Announcing Data Prepper 2.4.0

Data Prepper 2.4.0 is now available for download. This release introduces a number of exciting new features, including a new Apache Kafka source, Amazon S3 batch processing, filtering inside of sinks, new S3 sink codecs, and streaming anomaly detection with high cardinality.

Kafka source

Apache Kafka is an open-source distributed event streaming platform used by thousands of companies for high-performance data pipelines, streaming analytics, data integration, and mission-critical applications.

Deploying Data Prepper pipelines prior to data storage can lead to substantial performance improvements and reduce the need for large amounts of storage. Therefore, Data Prepper 2.4 adds support for Kafka and Amazon Managed Streaming for Apache Kafka (Amazon MSK) as a source, allowing your ingestion pipeline to consume data from one or more topics in a Kafka cluster. The pipeline with the Kafka source then transforms the data and sends it to your storage solution of choice, including OpenSearch or Amazon Simple Storage Service (Amazon S3).

Furthermore, multiple Data Prepper pipelines can read data from the same Kafka topics, providing you the capabilities to configure Kafka parameters, such as the number of consumers per topic, or tune different fetch parameters for high- and low-priority data.

To get started using Kafka as a source, add the following basic configuration to your pipeline:

source:
  kafka:
    topics:
    - name: topic1
    group_id: "group_id1"
    - name: topic2
    group_id: "group_id1"

For more information about using Kafka and Amazon MSK in Data Prepper, including guidance on schema registries and data durability, see the kafka source documentation.

S3 batch processing

Data Prepper 2.4.0 adds support for S3 scan functionality, which scans Amazon S3 buckets to process existing objects without having to set up Amazon S3 Event Notifications. This is ideal for use cases where large amounts of historical data need to be migrated or for users who want to run night scan jobs on data uploaded to S3 buckets.

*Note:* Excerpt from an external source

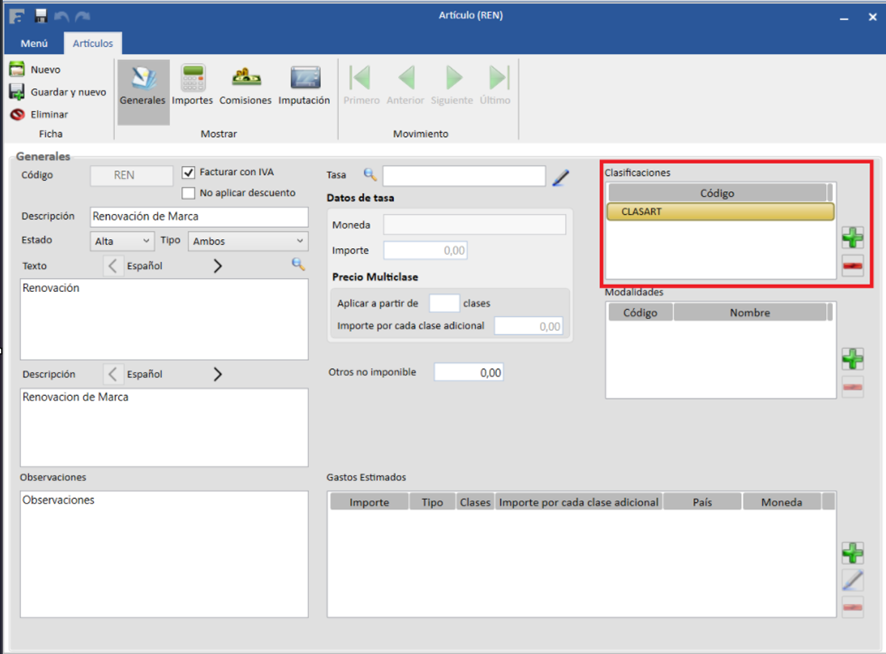The image size is (886, 654).
Task: Open the Menú tab
Action: pos(34,44)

Use the following source configuration to get started with S3 scan:

source:
  s3:
    acknowledgments: true
    scan:
      start_time: 2023-01-01T00:00:00
      end_time: 2023-12-31T23:59:59
      buckets:
      - bucket:
          # start_time: 2023-01-01T00:00:00
          # end_time: 2023-12-31T23:59:59
          name: "s3-scan-bucket"
          filter:
            exclude_suffix:
            - "*.log"
            include_prefix:
            - "prefix1/"
    delete_s3_objects_on_read: true
    codec:
      newline:
    aws:
      region: "us-east-1"
       sts_role_arn: "arn:aws:iam::1234567890:role/scan-role"

For more information about how to configure S3 scan options, see the list of configurable options in the s3 source documentation.

Filtering in sinks

Data Prepper 2.4.0 adds the include_keys and exclude_keys options for sinks, which gives you the flexibility to ingest data from any source and apply common enrichment using a processor chain. You can also selectively send data to a specific sink, like OpenSearch or S3, for archival purposes.

The following example shows how to implement filters inside a sink:

sink:
 - opensearch:
    include_keys:
     - srcport
     - dstport
     - srcaddr
     - dstaddr
     - start
     - end
 - s3:
   exclude_keys:
    - version
    - interfaceId

S3 sink codecs

Data Prepper 2.4.0 adds new codecs to the S3 sink:

JSON codec: The JSON codec writes an S3 object as a valid JSON object and includes all events sent to S3 in the JSON array. This is useful when integrating with systems that expect JSON objects.
Avro codec: The Apache Avro codec gives you the ability to define Avro schemas and write events in the Avro format.
Parquet codec: The Apache Parquet codec lets you use the Parquet columnar format. By saving your data in the Parquet format, you can efficiently retrieve that data at a later time for analysis. You can also define your schema in the Avro format inside the Parquet codec.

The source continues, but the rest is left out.